• **CHALLENGE**: Reproduce the data word for word, starting at its first line and ending with the line that contains "tap(406, 530)", both included. Leave the pictures out of your answer.

— Start of TASK MATERIAL —

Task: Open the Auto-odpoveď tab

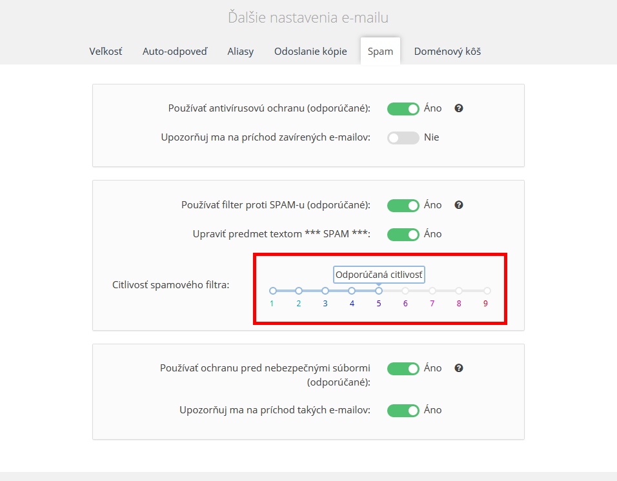Action: point(175,52)
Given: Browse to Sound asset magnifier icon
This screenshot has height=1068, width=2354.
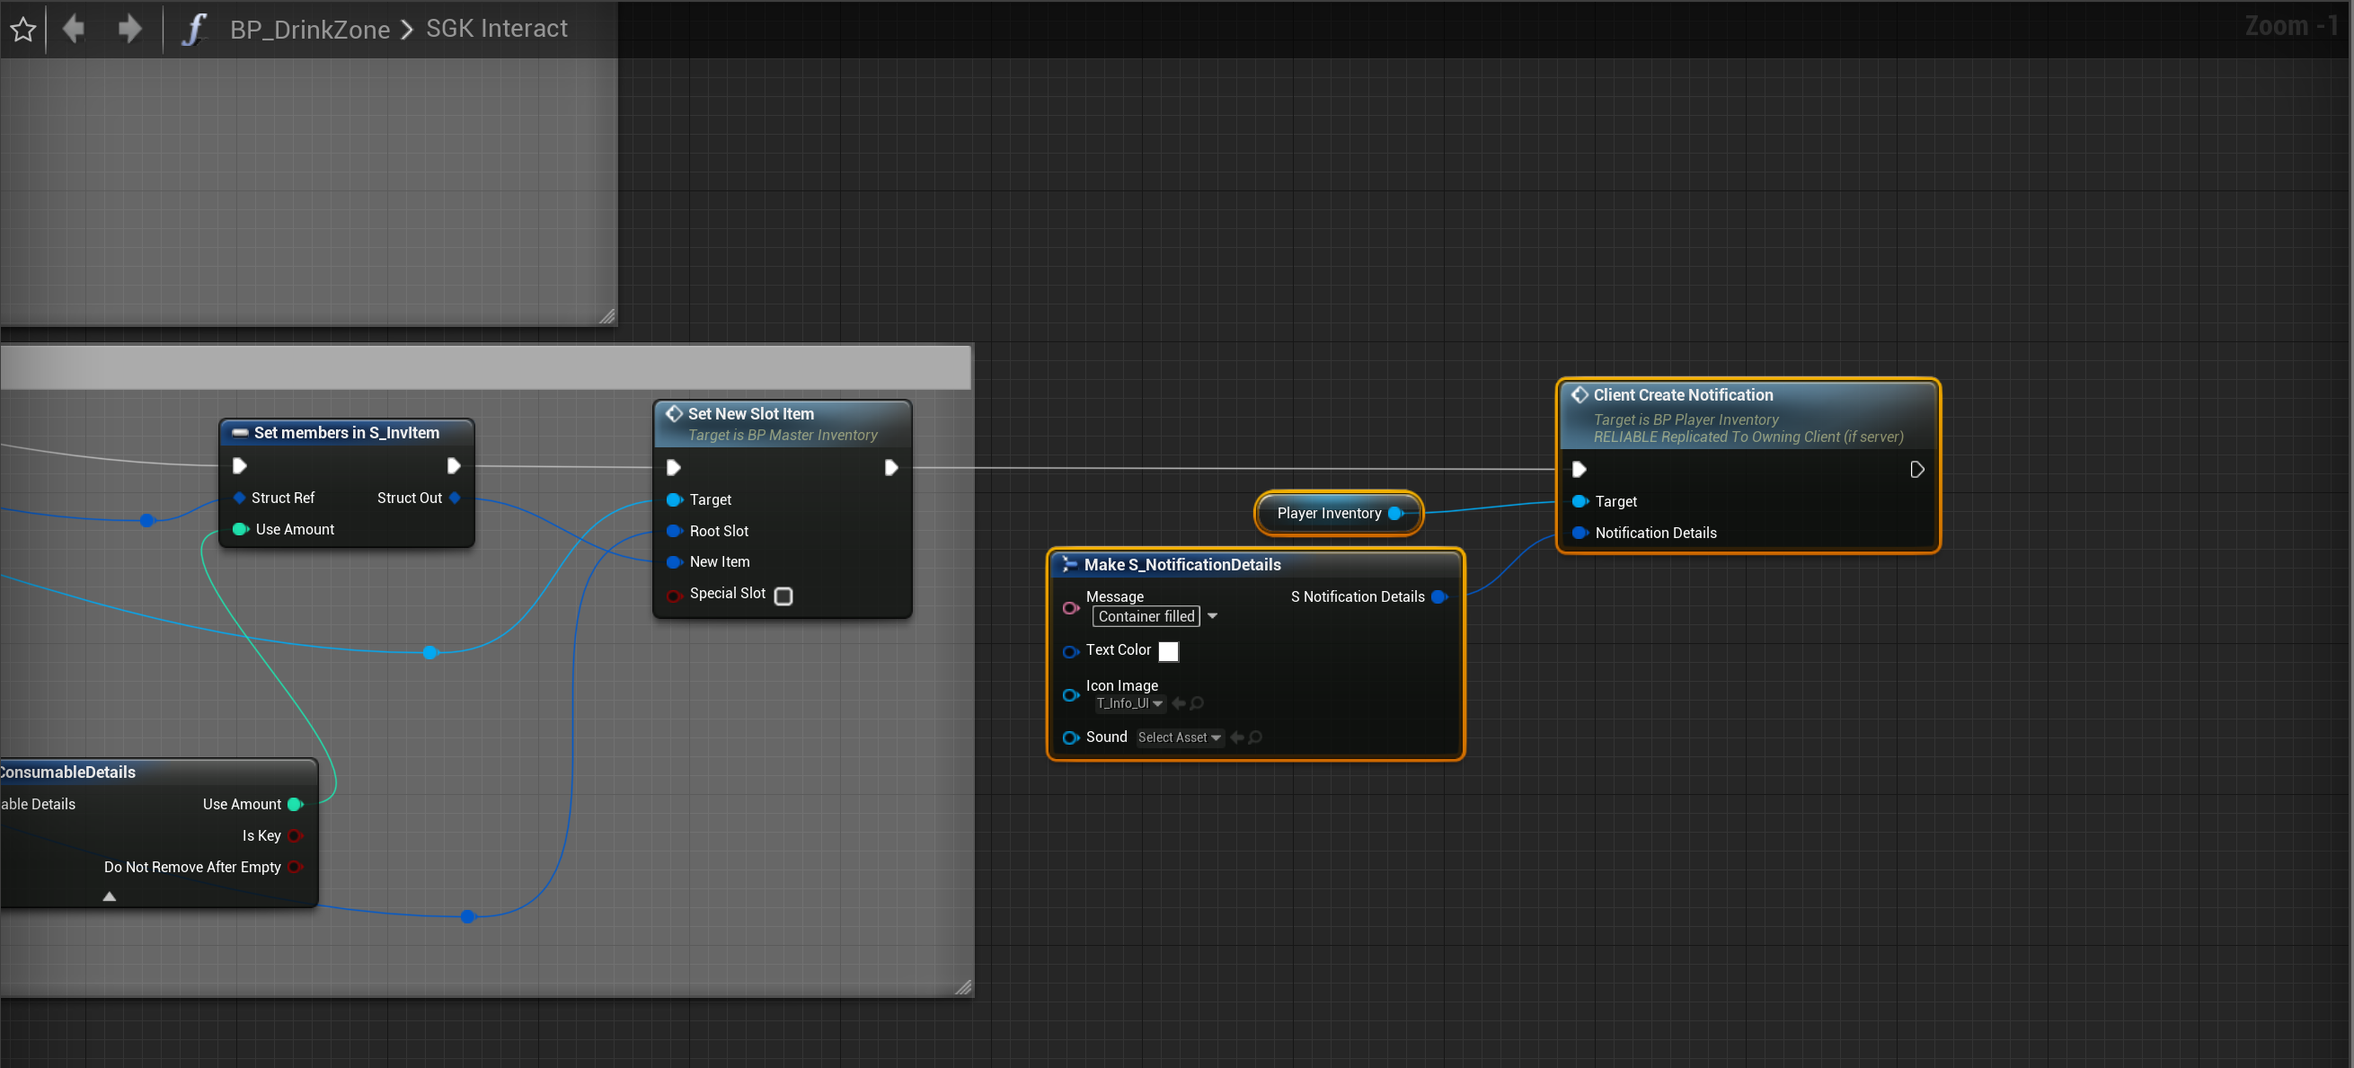Looking at the screenshot, I should point(1256,737).
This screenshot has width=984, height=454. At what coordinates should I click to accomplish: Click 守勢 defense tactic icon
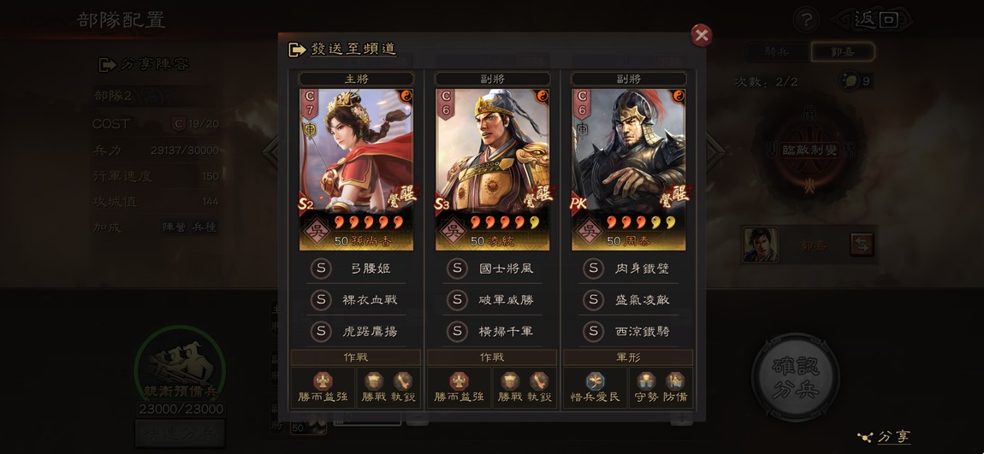[646, 381]

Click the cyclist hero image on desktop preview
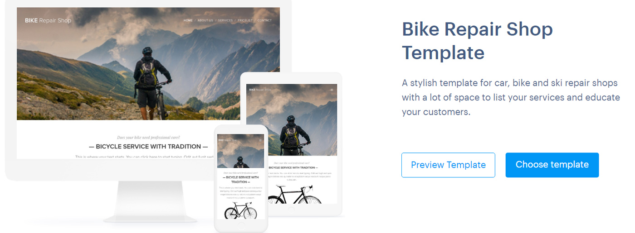pyautogui.click(x=148, y=64)
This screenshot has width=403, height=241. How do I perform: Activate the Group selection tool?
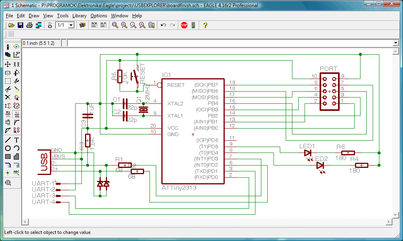[x=7, y=81]
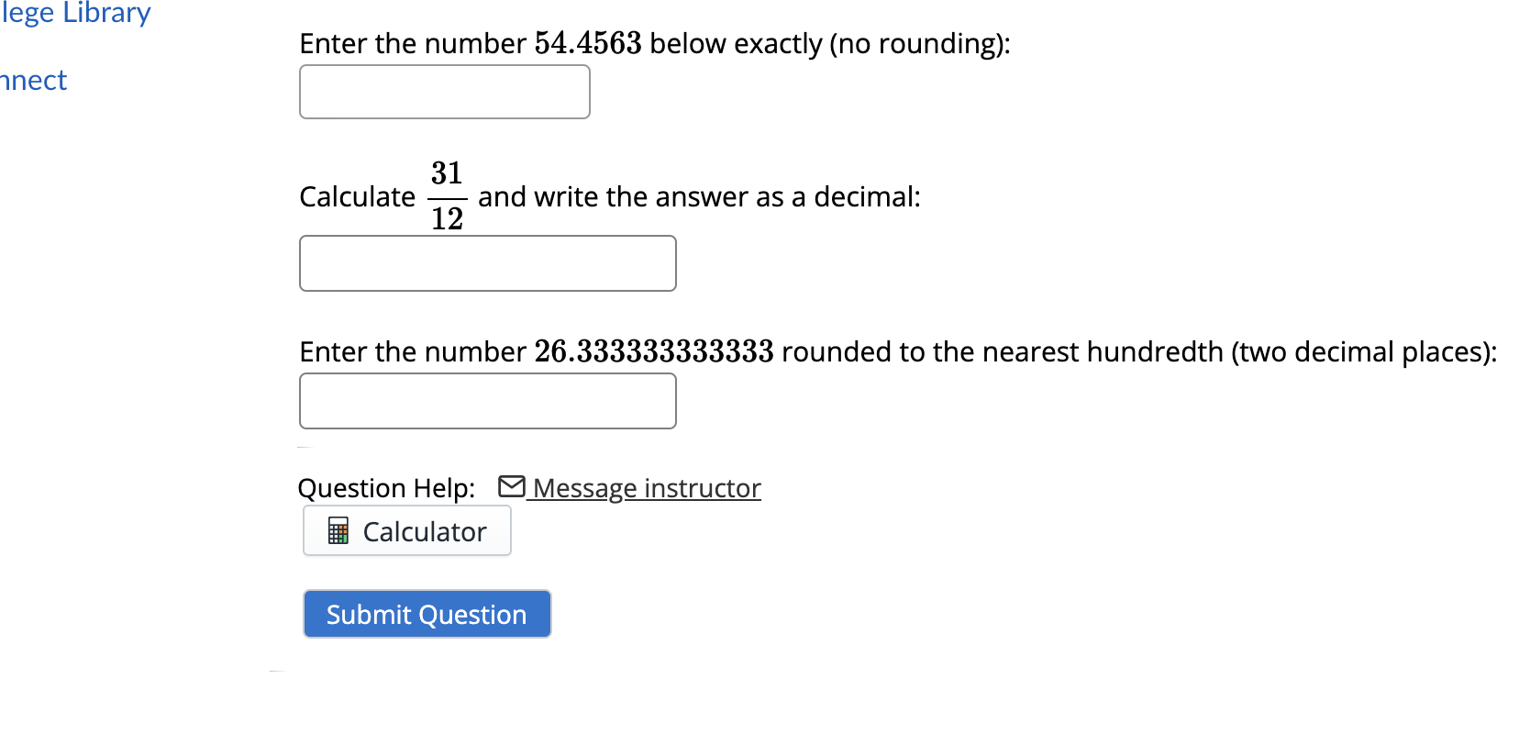Click the Calculator button

tap(406, 530)
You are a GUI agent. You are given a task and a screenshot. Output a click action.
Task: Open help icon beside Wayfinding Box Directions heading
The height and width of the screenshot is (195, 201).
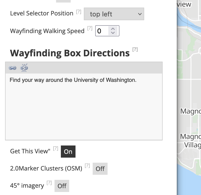tap(135, 50)
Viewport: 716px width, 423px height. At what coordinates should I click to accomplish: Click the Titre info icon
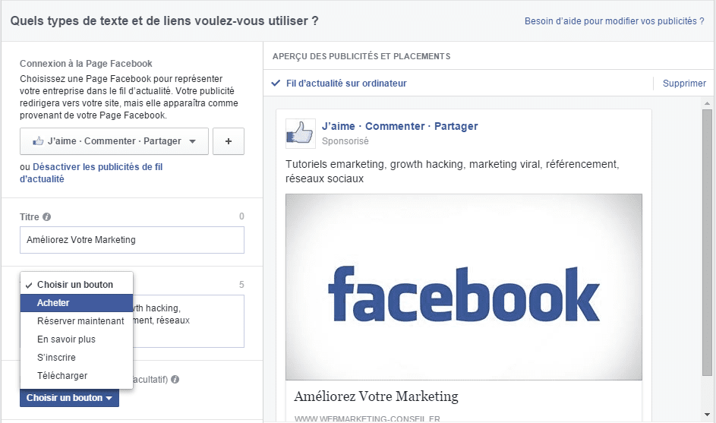46,216
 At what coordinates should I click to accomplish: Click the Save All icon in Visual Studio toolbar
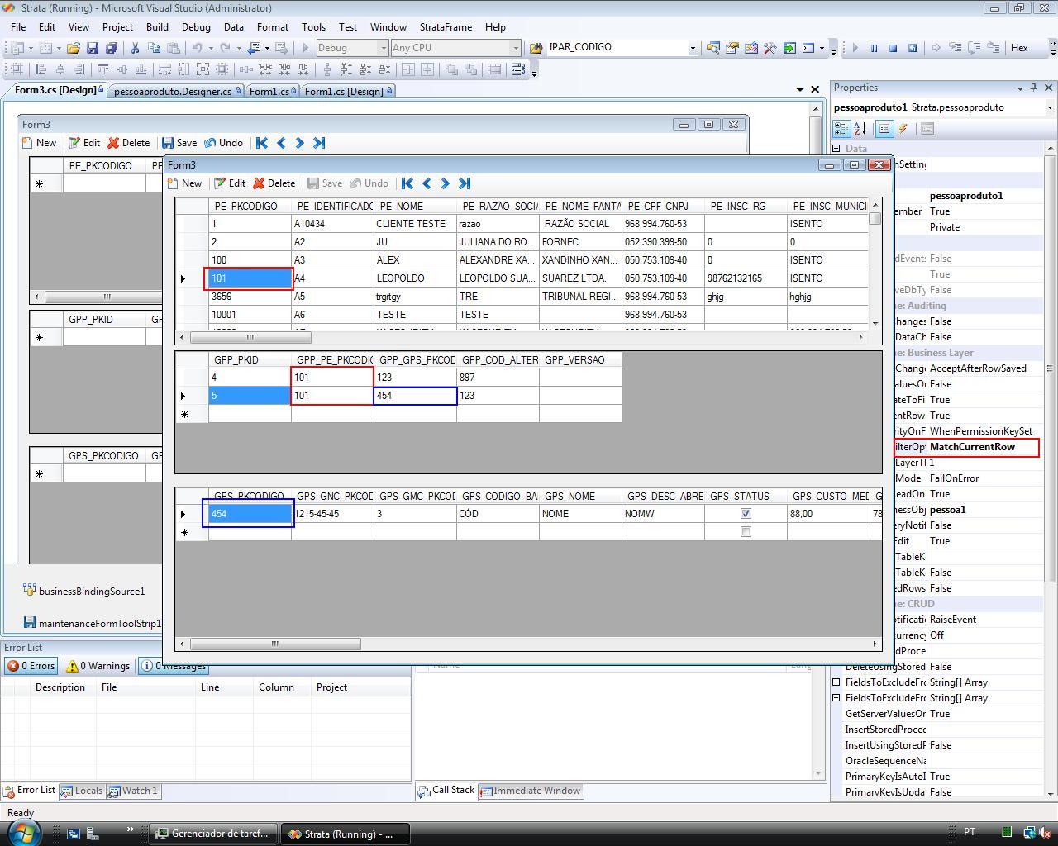[111, 48]
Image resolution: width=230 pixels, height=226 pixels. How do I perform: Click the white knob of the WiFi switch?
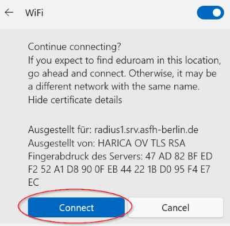pyautogui.click(x=217, y=13)
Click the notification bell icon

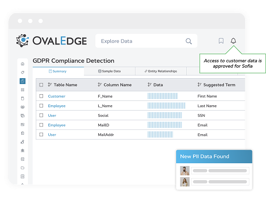[x=233, y=41]
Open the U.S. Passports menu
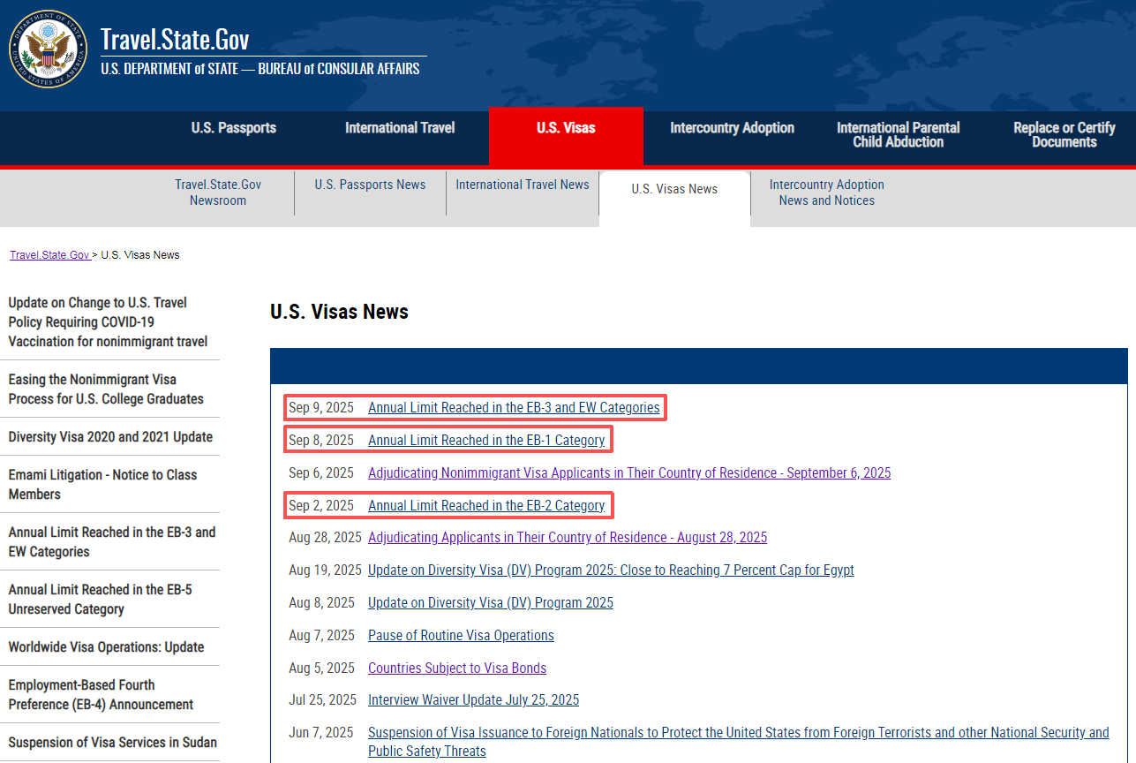Image resolution: width=1136 pixels, height=763 pixels. [x=234, y=128]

— End of TASK MATERIAL —

• **FINAL ANSWER**:
Task: Open the Auto-odpoveď tab

Action: point(175,52)
Given: Browse to Sound asset magnifier icon
This screenshot has height=1068, width=2354.
Looking at the screenshot, I should point(1256,737).
This screenshot has width=984, height=454. At what coordinates should I click to accomplish: Click 守勢 defense tactic icon
[646, 381]

Click the cyclist hero image on desktop preview
pyautogui.click(x=148, y=64)
This screenshot has width=403, height=241. How do I perform: Activate the Group selection tool?
[x=7, y=81]
Click the Calculator button

tap(406, 530)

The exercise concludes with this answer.